Related to our discussion earlier, I see that Marcus and Davis just
published a blog post: What does Meta AI’s Diplomacy-winning Cicero
Mean for
AI?.
In it, they argue, as you and I both would expect, that Cicero is a
neurosymbolic system, and that its design achieves its results by
several clever things beyond using more compute and more data alone.
I expect you would disagree with their analysis.

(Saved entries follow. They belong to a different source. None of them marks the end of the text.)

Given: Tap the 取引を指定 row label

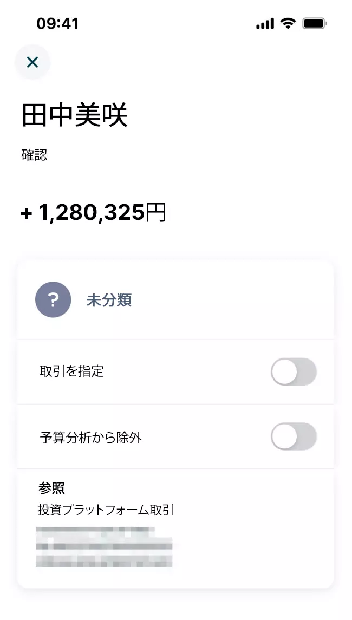Looking at the screenshot, I should [71, 371].
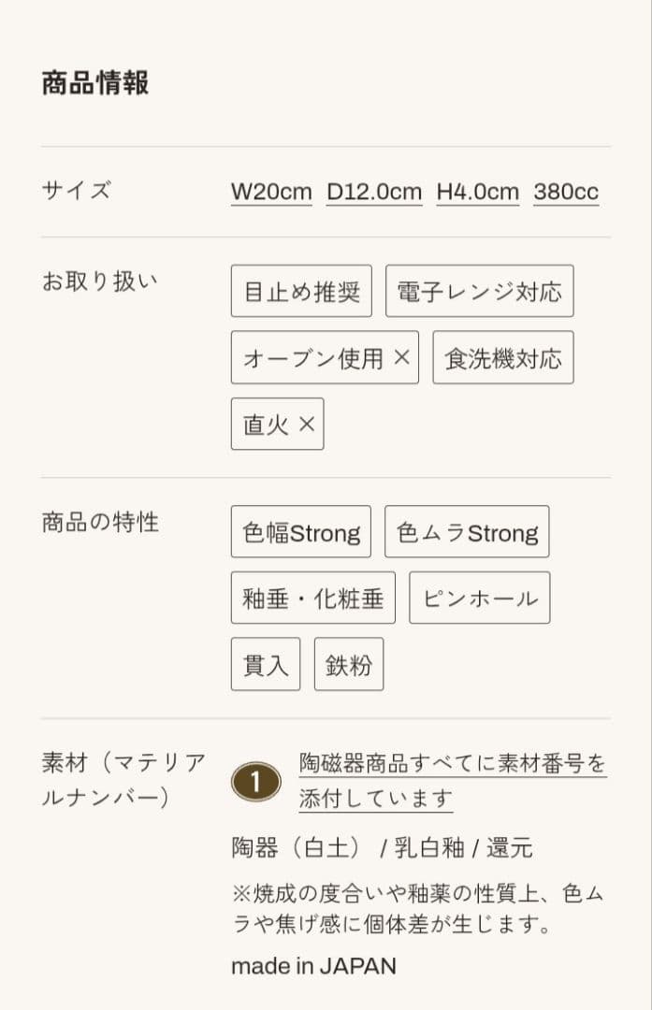Click the 食洗機対応 tag

click(x=502, y=357)
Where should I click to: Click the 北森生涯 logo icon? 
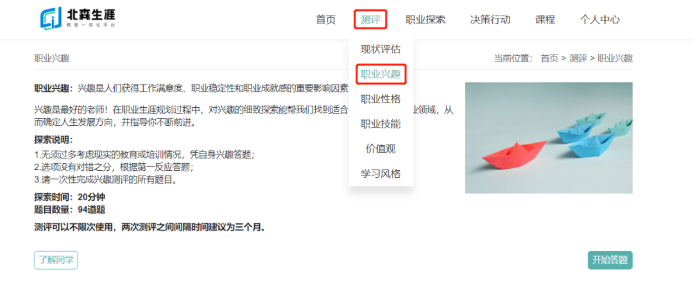click(51, 19)
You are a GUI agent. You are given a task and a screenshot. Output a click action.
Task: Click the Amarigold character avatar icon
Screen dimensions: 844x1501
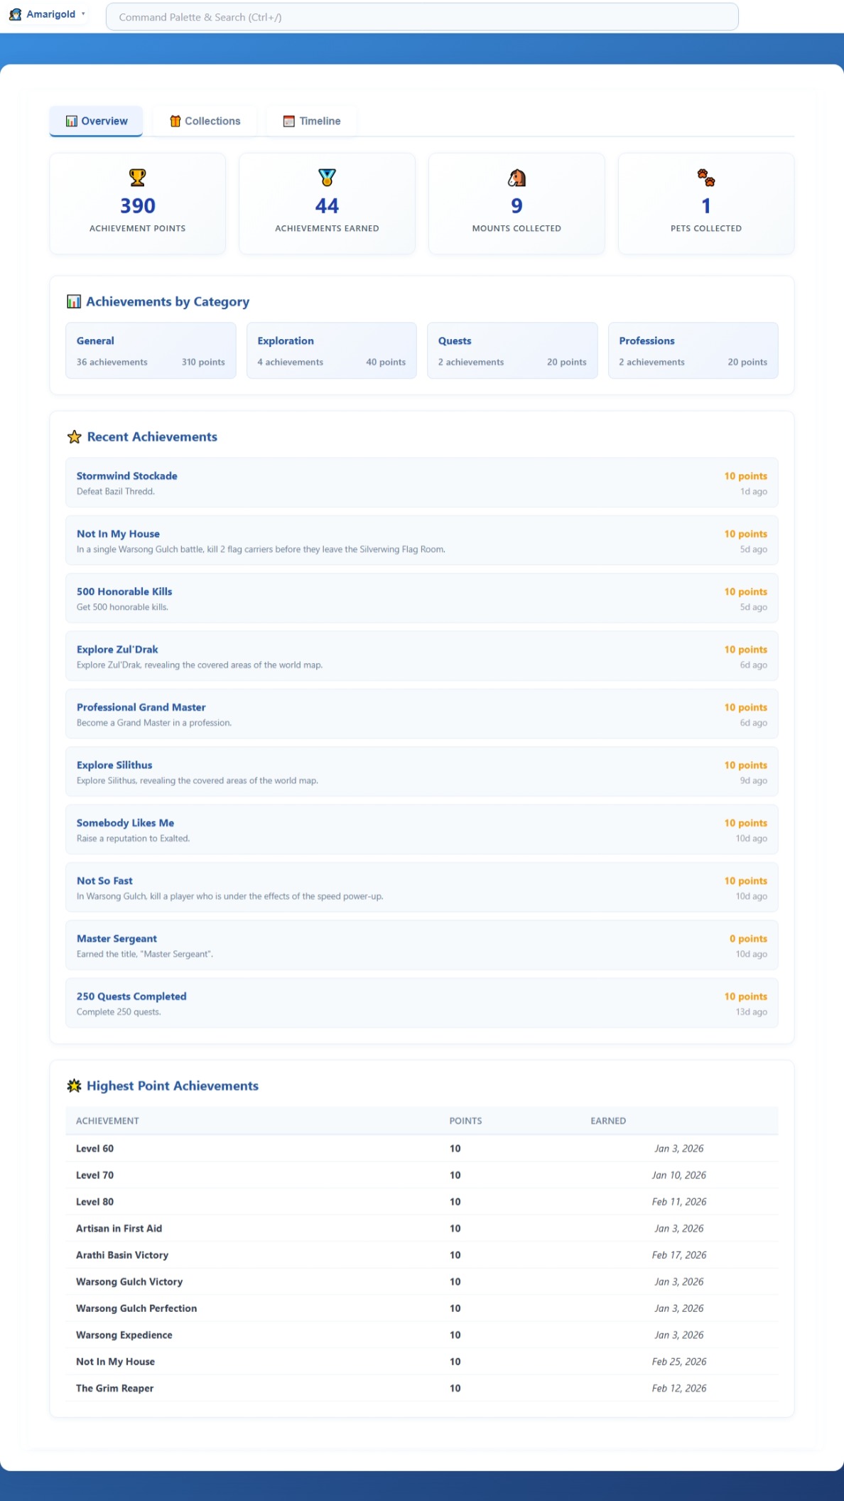click(15, 14)
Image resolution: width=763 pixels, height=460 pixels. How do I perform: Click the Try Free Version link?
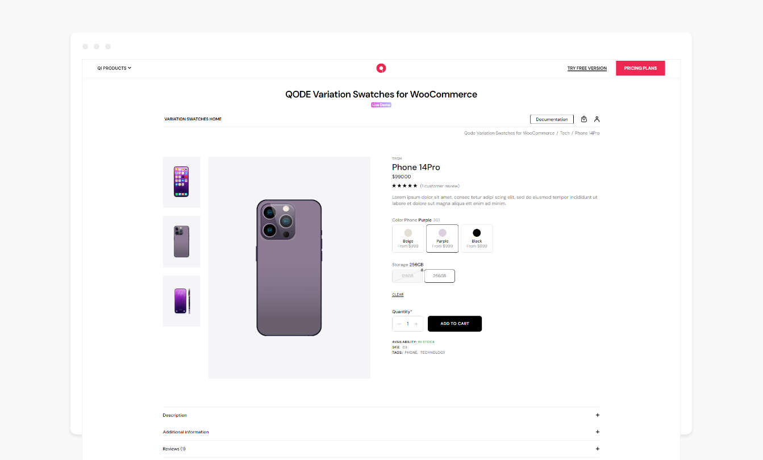tap(587, 68)
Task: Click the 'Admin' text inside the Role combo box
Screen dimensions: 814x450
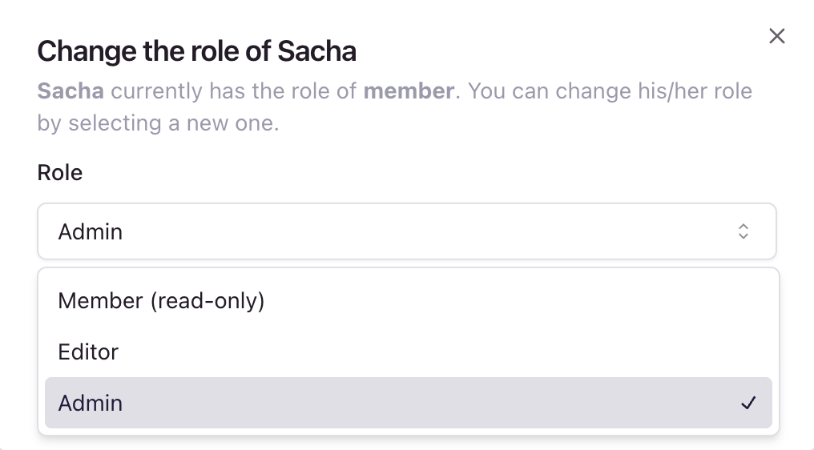Action: (91, 232)
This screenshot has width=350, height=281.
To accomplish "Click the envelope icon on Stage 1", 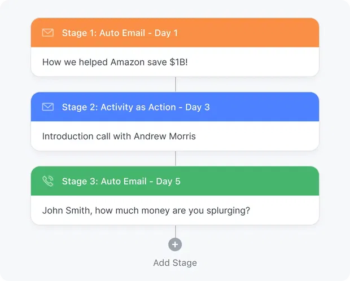I will pos(48,33).
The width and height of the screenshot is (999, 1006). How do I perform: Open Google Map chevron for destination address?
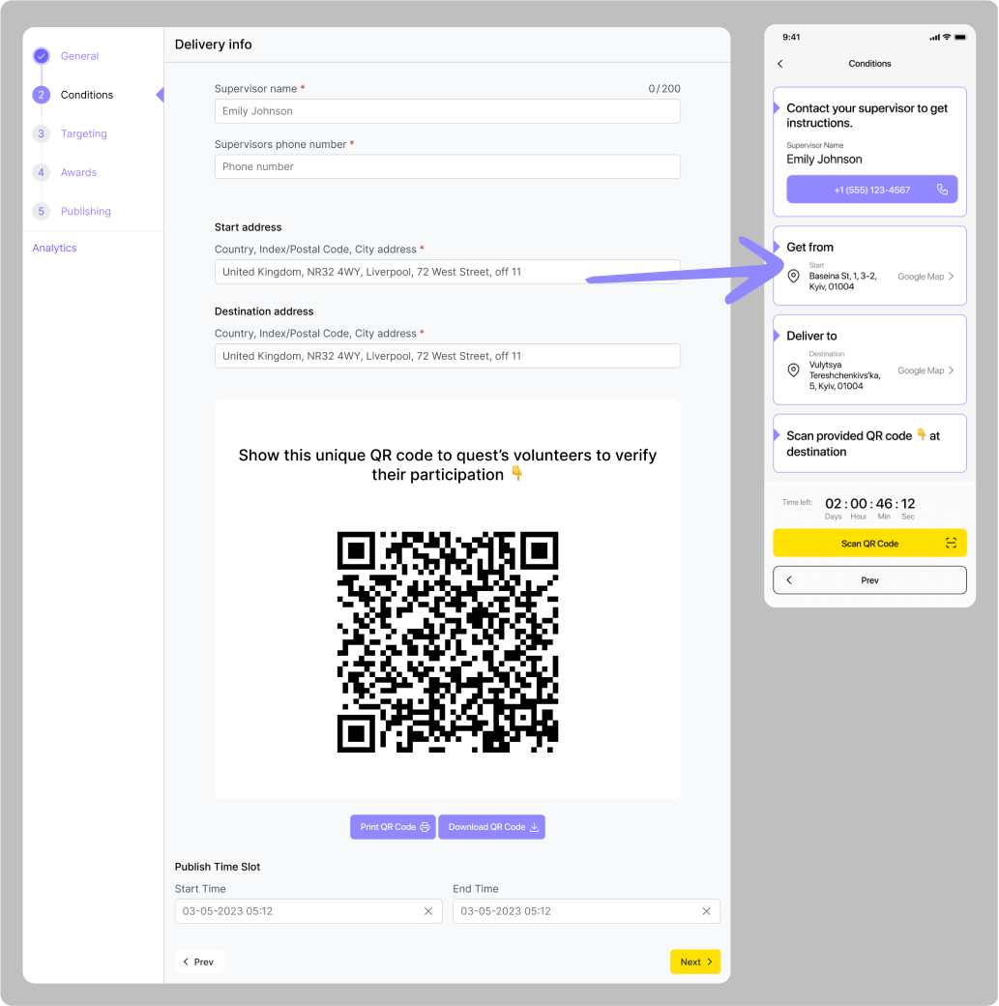coord(951,370)
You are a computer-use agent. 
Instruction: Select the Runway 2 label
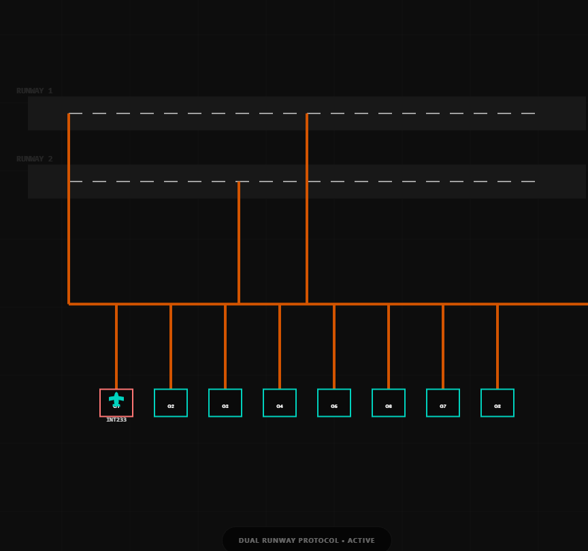click(35, 159)
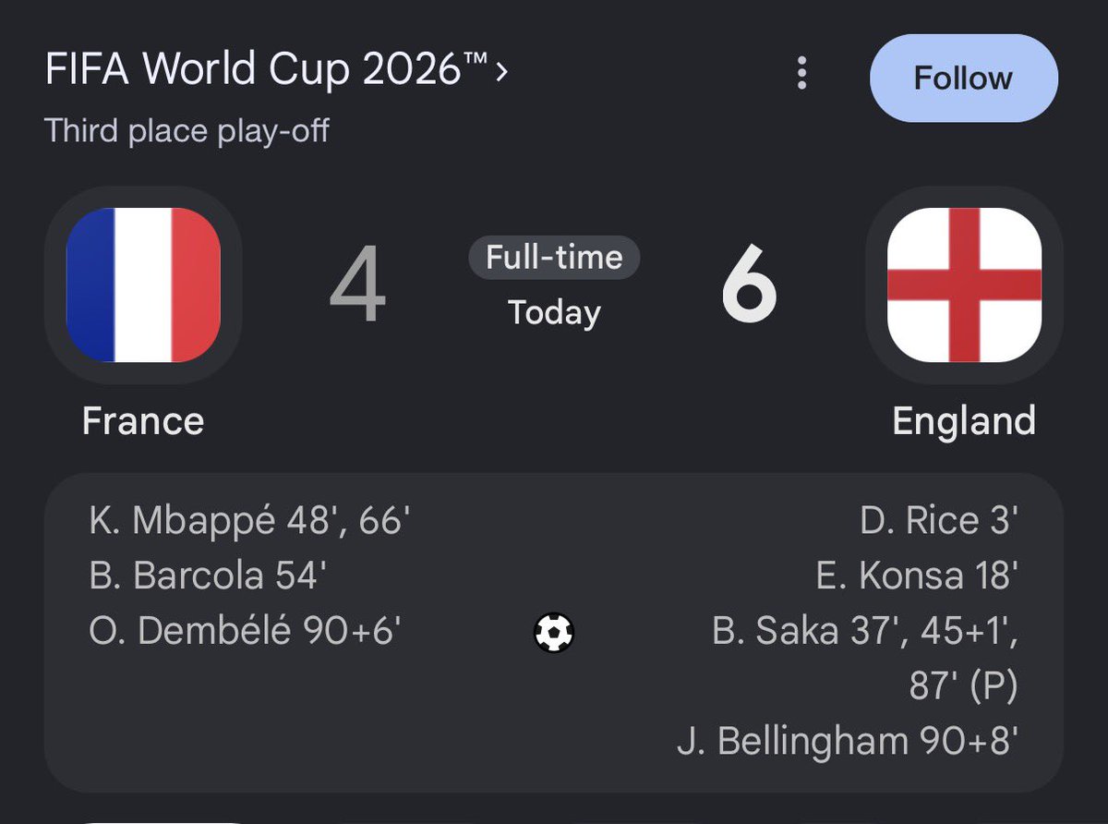Image resolution: width=1108 pixels, height=824 pixels.
Task: Select K. Mbappé scorer entry
Action: pyautogui.click(x=249, y=522)
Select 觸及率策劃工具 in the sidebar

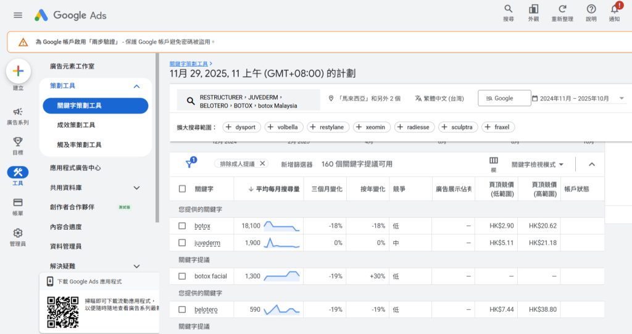pos(79,145)

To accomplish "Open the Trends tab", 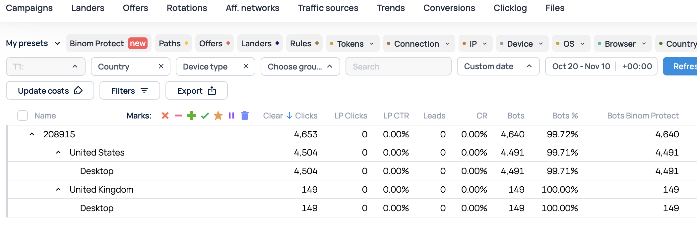I will [x=391, y=8].
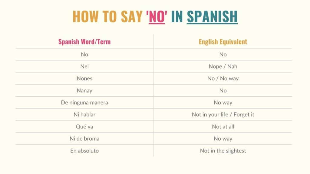Click the 'Not in the slightest' cell
The image size is (310, 174).
[x=223, y=151]
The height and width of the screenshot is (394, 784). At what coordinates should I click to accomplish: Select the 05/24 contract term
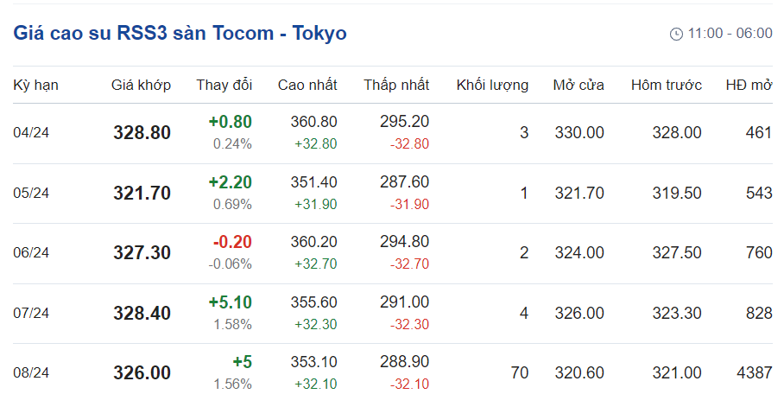pyautogui.click(x=31, y=193)
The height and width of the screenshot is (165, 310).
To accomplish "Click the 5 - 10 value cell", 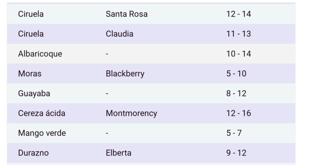I will click(236, 74).
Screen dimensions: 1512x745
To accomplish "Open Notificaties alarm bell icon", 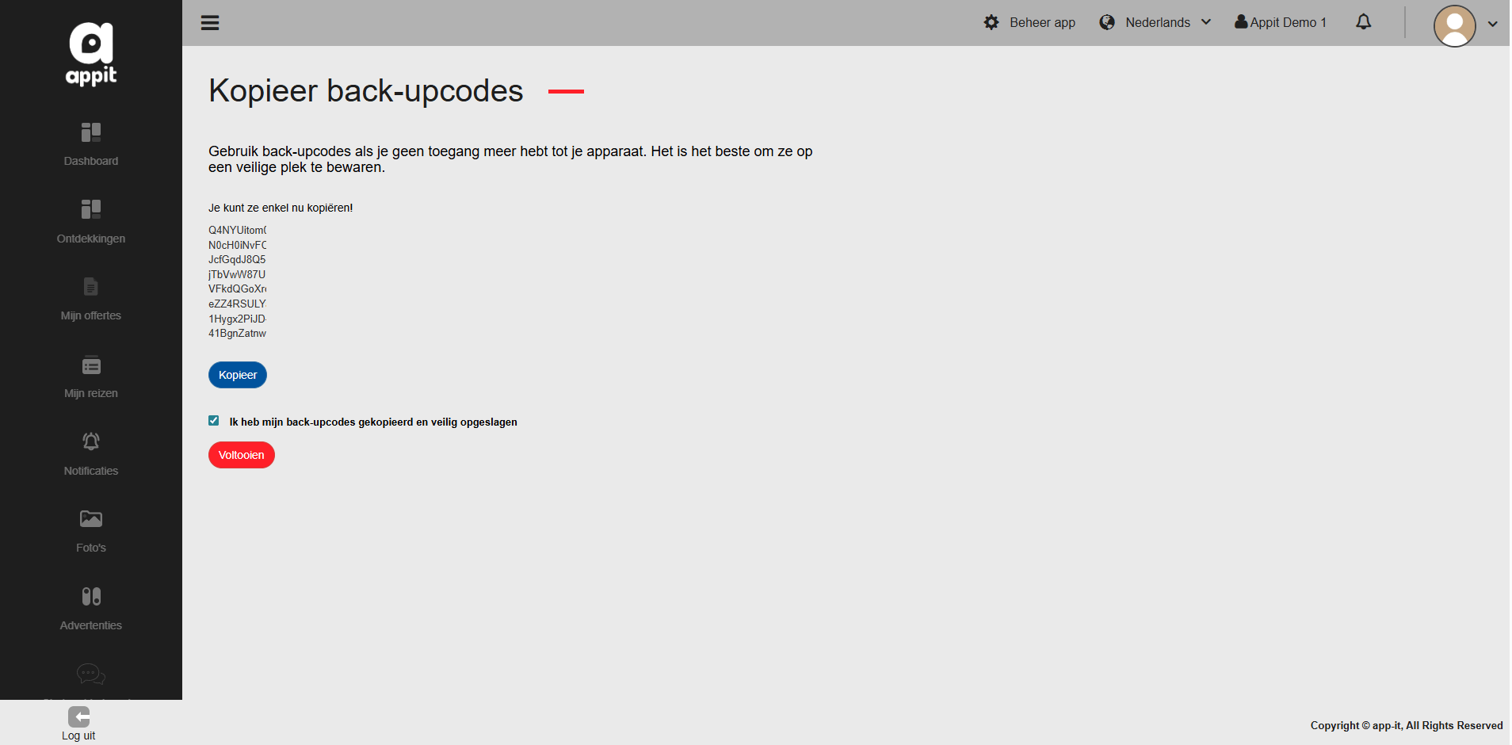I will (x=91, y=441).
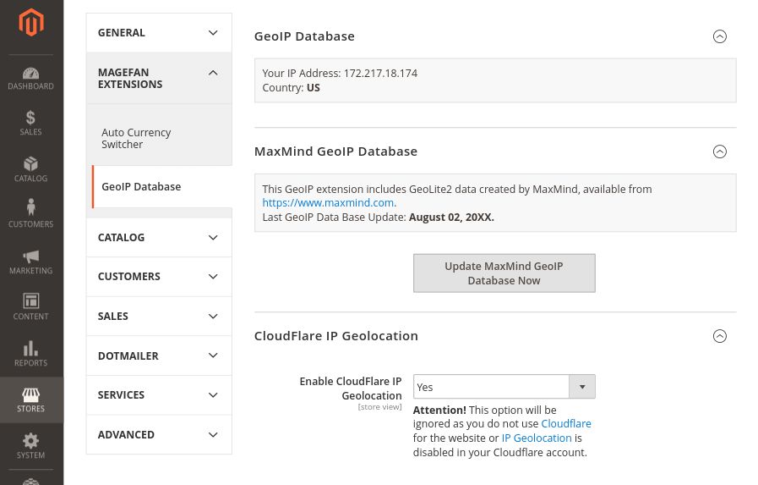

Thanks for the very detailed description of your view on GAN history
and sociology—very interesting.
You focus on the history of benchmark progress after DLL based GANs
were introduced as a new method for driving that progress. The point
I was trying to make is about a different moment in history: I am
perceiving that the original introduction of DLL based GANs was a
clear discontinuity.
First, GANs may not be new.
If you search wide enough for similar things, then no idea that works is really
new. Neural nets were also not new when the deep learning revolution
started.
I think your main thesis here is that academic researcher creativity
and cleverness, their ability to come up with unexpected architecture
improvements, has nothing to do with driving the pace of AI progress
forward:
This parallels other field-survey replication efforts like in embedding research: results get better over time, which researchers claim reflect the sophistication of their architectures… and the gains disappear when you control for compute/n/param.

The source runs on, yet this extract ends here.